Elle n’eut pas le loisir de continuer ce hasardeux discours, parce que ses enfants survinrent. Avec les irruptions intempestives des trois garçons, une conversation suivie n’était guère possible.

Berthe ne sembla pas fâchée d’être interrompue. Elle sentait le péril de son rôle auprès de cette frémissante Nicole, qu’elle se refusait à pousser davantage vers un bonheur coupable, et que cependant elle ne pouvait retenir, puisqu’elle trouvait en elle-même plus de raisons pour l’envier que pour la condamner. Aussi noya-t-elle son embarras et son commencement de remords dans les effusions de tendresse dont elle accueillit ses fils. Ils s’élancèrent impétueusement à l’assaut de ses caresses. Nicole vit émerger, presque belle d’expression ravie, la figure maternelle entre les trois houleuses têtes. Et elle entendit Berthe lui dire :

— « Vois-tu… Moi, j’ai ma part… »

D’un ton qui signifiait : « Prends la tienne où tu croiras la trouver, pauvre cœur en peine… Ce n’est pas moi qui pourrai te blâmer. »

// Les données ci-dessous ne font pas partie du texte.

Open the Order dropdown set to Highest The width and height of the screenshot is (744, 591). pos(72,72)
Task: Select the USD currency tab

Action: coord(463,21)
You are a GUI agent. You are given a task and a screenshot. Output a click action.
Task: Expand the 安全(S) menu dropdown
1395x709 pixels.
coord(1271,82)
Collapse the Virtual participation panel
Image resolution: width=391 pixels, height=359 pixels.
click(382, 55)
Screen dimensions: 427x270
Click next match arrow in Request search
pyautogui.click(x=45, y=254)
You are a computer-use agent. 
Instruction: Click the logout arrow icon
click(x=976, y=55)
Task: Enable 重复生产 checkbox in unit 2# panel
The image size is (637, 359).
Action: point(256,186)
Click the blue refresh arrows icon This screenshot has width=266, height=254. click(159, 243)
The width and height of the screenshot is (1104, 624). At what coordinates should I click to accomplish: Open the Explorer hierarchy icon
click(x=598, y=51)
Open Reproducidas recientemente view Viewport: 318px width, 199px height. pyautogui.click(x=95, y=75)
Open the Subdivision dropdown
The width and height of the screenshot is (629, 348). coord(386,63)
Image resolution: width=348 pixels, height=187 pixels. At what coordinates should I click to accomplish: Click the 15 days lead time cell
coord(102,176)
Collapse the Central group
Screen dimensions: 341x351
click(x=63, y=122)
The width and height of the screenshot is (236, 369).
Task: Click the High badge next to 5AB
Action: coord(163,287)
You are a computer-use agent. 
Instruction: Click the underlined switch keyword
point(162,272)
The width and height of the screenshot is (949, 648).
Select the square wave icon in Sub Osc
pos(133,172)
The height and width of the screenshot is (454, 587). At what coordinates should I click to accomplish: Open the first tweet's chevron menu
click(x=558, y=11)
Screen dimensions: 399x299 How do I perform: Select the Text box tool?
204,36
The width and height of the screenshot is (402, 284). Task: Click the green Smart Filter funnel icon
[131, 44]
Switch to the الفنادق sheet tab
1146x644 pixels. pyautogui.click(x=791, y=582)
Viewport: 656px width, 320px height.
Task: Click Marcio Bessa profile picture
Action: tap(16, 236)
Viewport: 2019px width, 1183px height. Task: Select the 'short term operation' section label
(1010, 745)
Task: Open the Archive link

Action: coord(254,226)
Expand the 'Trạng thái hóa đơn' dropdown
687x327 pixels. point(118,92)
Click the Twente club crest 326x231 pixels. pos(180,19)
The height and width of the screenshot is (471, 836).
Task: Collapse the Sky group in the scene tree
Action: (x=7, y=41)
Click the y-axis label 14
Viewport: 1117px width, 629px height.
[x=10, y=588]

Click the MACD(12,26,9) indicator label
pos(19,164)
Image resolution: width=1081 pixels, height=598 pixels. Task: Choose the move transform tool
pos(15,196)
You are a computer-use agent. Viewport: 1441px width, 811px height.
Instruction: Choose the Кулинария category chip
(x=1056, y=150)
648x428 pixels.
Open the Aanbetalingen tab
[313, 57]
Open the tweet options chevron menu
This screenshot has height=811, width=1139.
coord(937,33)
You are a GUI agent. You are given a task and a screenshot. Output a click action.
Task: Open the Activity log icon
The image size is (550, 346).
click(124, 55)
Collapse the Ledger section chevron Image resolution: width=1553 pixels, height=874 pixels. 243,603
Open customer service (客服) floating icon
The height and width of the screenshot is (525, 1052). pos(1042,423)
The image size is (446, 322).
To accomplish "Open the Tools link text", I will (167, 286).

Comme, ensuite, la soirée parut longue !

A dîner, Yvonne, la future tragédienne, attendrissante de confiance en la vie, avec un petit corps si gracile et mince qu’elle semblait un gentil roseau défiant les tempêtes où se brisent les chênes, accabla Mme Hardibert de questions sur le déjeuner du matin, sur les toilettes, sur les qualités extérieures de la fiancée et les cadeaux qu’elle avait déjà reçus.

— « Moi, » dit-elle, « je n’accepterai pas de diamants quand je me marierai. C’est horriblement vulgaire, et ça s’imite. Je ne veux que des bijoux d’art. »

Ce dédain pour les brillants, dans la médiocrité de ce cadre et de ce repas, ne manquait pas de crânerie. Et le cœur anxieux de Nicole, toujours effleuré d’inquiétude ou de regret, admira secrètement l’aptitude de cette fillette à s’équilibrer avec les indications pratiques de sa vocation et de son temps. Celle-ci n’aurait pas au fond de l’âme des pensées lourdes et anciennes comme les rêveries mortes des aïeules, pour l’empêcher de voltiger allègrement sur les champs nouveaux des joies humaines.

Et tout, durant cette soirée, et cette enfant même, avaient une signification suggestive et tentatrice. « Je n’ai souhaité qu’une chose sur la terre, » se disait Nicole. « C’est un grand amour. La destinée me l’accorde. Vais-je dire : « Non » ?… Non, à ce qui comble si merveilleusement le vœu de ma nature. Mais alors, c’est à moi-même que je mentirais. C’est la vie de ma vie que je trahirais. Une fois déjà j’ai commis ce crime contre mon cœur. Je n’ai semé que du chagrin, en moi, et autour de moi. Quelle leçon !… Et aujourd’hui, quel mystérieux retour !… Ah ! je le sens bien… Je n’ai plus la force austère de ma jeunesse. L’enseignement de la vie n’est pas bon. Je vaux moins qu’alors, ayant vu davantage. Et le vague espoir de mes vingt-quatre ans n’est plus là pour me soutenir. Au nom de quoi lutterais-je ?… Le sort, qui me tend le même piège délicieux, m’a ôté l’énergie et les motifs d’y résister. »

Nicole ne se disait pas tout cela avec autant de précision. Mais ce qui l’entraînait au doux abîme n’en avait que plus de puissance, pour être obscur et inexprimé.

La nuit, dans le petit lit d’Yvonne, qui lui avait cédé sa chambre et couchait avec sa mère, ce ne furent pas des raisonnements qui la poursuivirent jusque dans le sommeil, mais des images. Le sourire et les yeux de Georget… Le mouvement de ses lèvres quand il lui avait dit : « Si vous m’aviez écrit vous-même, ce mariage ne se faisait pas. » Puis, un paysage qu’elle connaissait bien, ce carrefour entre les deux lacs du Bois de Boulogne, où elle se voyait s’avançant, tandis que, là-bas, une grande silhouette tressaillait et se mouvait à sa rencontre.